To start, Captain Jack returned. And, I must admit, I really didn’t see that coming. People have been talking of his return for so long that I did just assume it would never happen. But then, because it had been speculated for quite so long, it absolutely seemed to fit the pitch the BBC was giving all its trailers – this was the big event that might eclipse the Master’s return. As an aside here, something that Chibnall seems to be exceling at this season is misdirection. When I was discussing Spyfall, I mentioned how much I loved the way the writing played you – you spend all your time looking in one direction that you don’t see the big reveal. And here, again, Jack seemed almost only to be there to divert out attention away from Lee, who, in turn, was hiding Ruth.

Not that the clues weren’t there. I’m quite proud of guessing that the fugitive was a Time Lord under the protection of the Chameleon Arch the moment the Doctor read their DNA as human (although, stupidly, I didn’t then immediately twig that the suspicious Lee was not who they were after). When it was obvious that Ruth was the disguised Time Lord, I then had to run through the possibilities – and I am still just a little disappointed that it wasn’t the Rani. I can completely understand why a reveal of a classic series Time Lord such as the Rani, or even Romana, while being incredibly exciting for classic series fans, doesn’t have the same impact on the series as a whole as what was revealed, and doesn’t offer as much excitement for newer fans, but I can surely be forgiven a little disappointment, can’t I? But still, what a reveal…. and the Internet when WILD.

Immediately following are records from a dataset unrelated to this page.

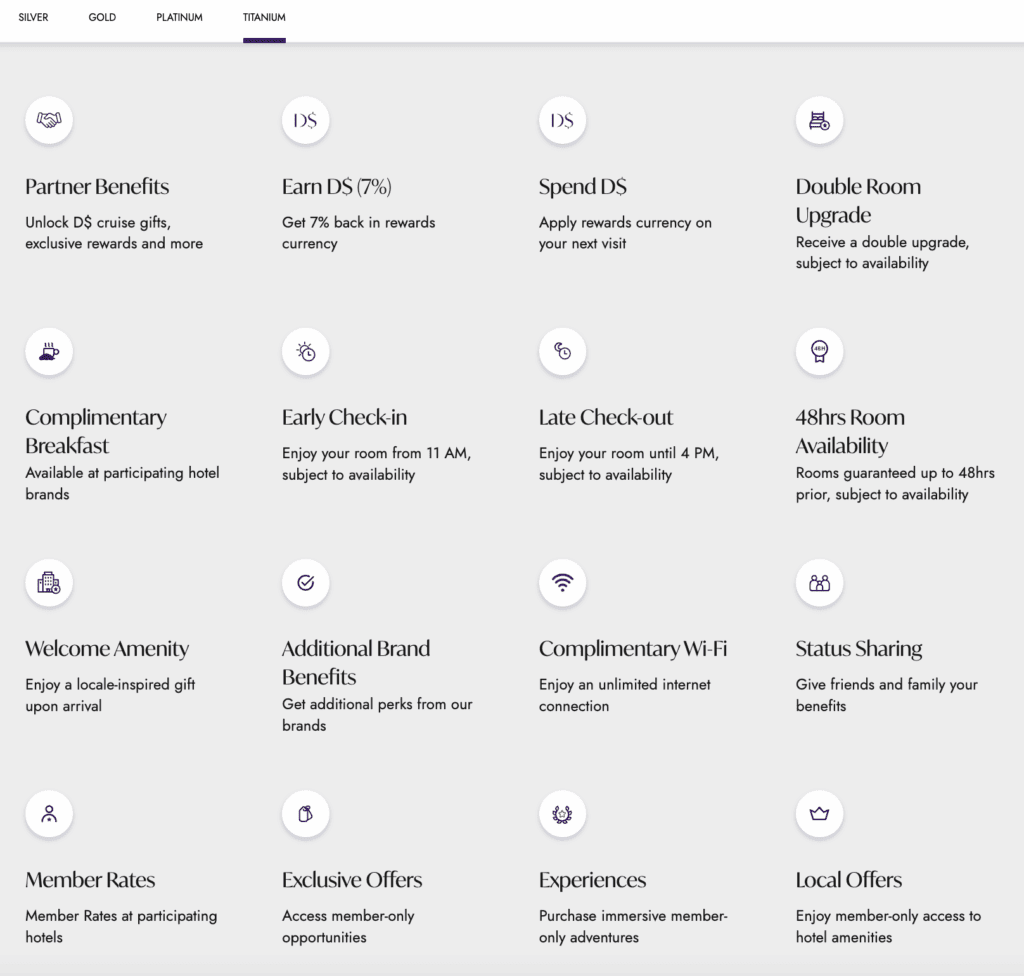Click the Spend D$ heading
Screen dimensions: 1024x976
(583, 187)
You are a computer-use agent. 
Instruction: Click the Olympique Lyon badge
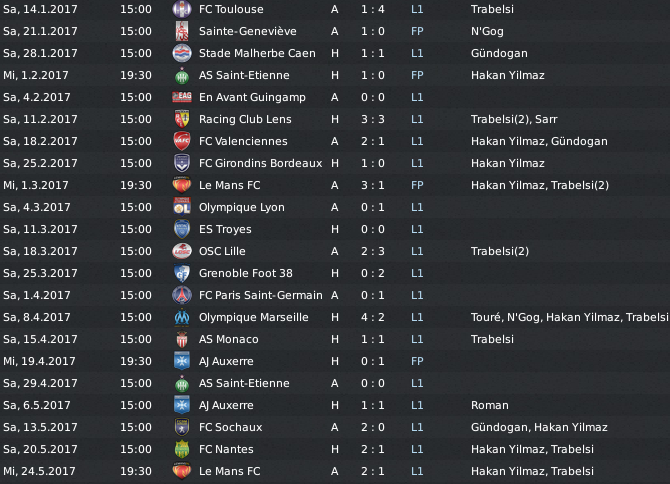tap(182, 207)
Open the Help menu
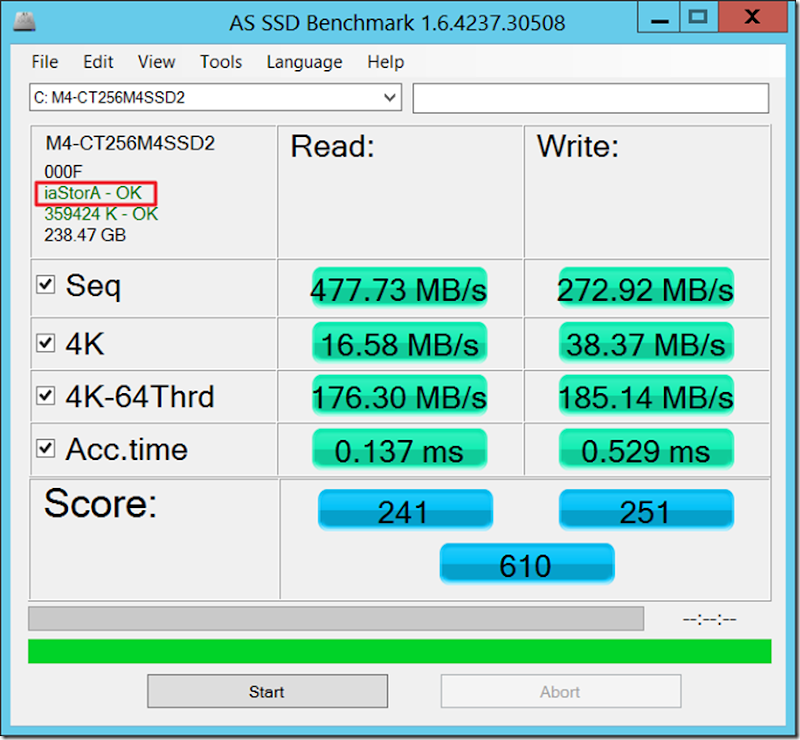The width and height of the screenshot is (800, 740). click(385, 62)
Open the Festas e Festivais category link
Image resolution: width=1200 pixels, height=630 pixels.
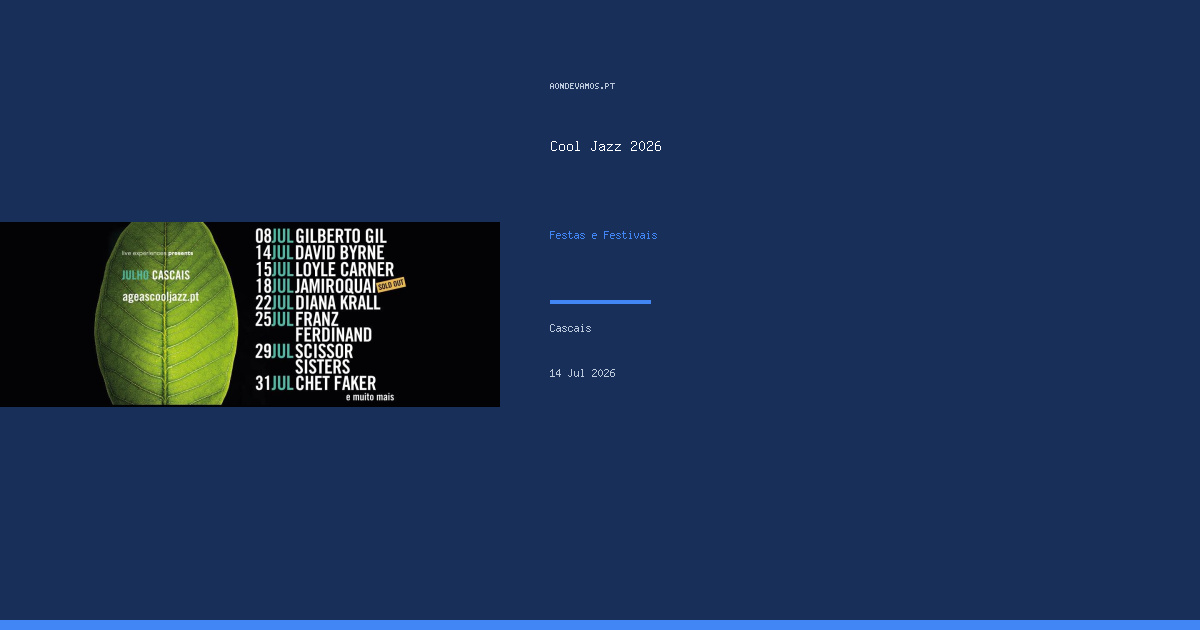click(603, 235)
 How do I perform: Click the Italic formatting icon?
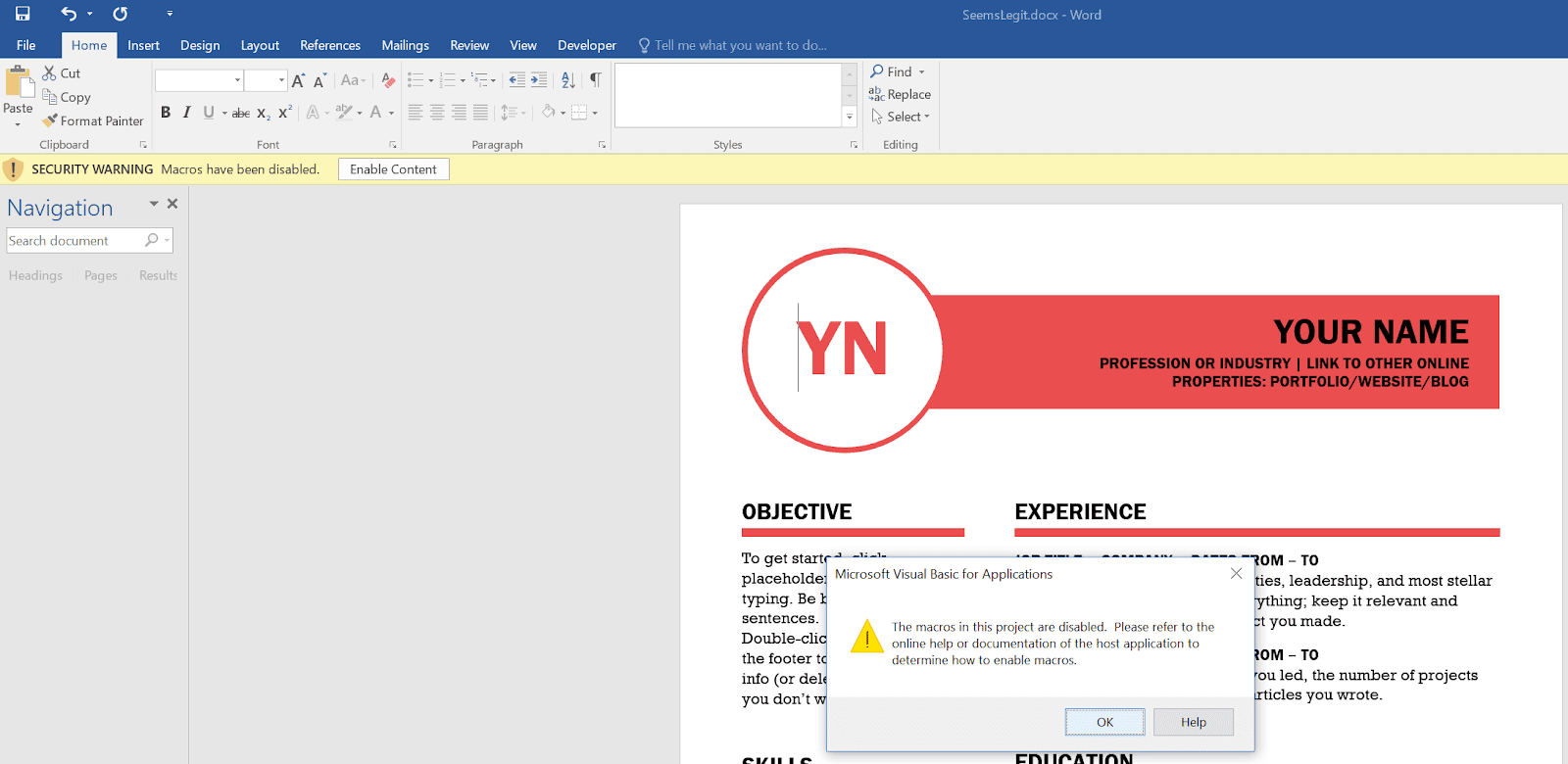coord(186,113)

This new Doctor wasted no time in establishing herself. Whatever the truth of her origins, this clearly is no The Next Doctor. She’s capable and intelligent and knows her shit. But she’s also very clearly not the Doctor we know – first thing she does is grab a gun, and she proves only too willing to destroy people who get in her way.

The question to ask here is, to what extent is this OUR Doctor and to what extent is she something else. The proficiency in combat and her ruthlessness, alongside the hints about her and Gant’s training, suggest a solider, someone with a military background: she must be CIA. Honestly, this is what I always assumed the War Doctor was like: brutal and efficient, she has a job, she works for (or worked for) the Time Lords, and is someone to be feared – you can imagine her making decisions later incarnations would be deeply ashamed of.

But we do get hints that perhaps this Doctor isn’t s as different as all that. “The Doctor never uses weapons” our Time Lord self-righteously proclaims. “I know, shut up,” she replies. And while Gat’s death is brutal, it is really exactly the same morally dubious action that Tennant’s Doctor always gave – Gat is condemned by her own actions, in theory she chooses her fate – a choice that really never was a genuine choice. Ultimately, though, the Doctors do not get on. And this was no playful bickering: their priorities are at odds. One would not necessarily be surprised to see this new Doctor claiming that the ends justify the means.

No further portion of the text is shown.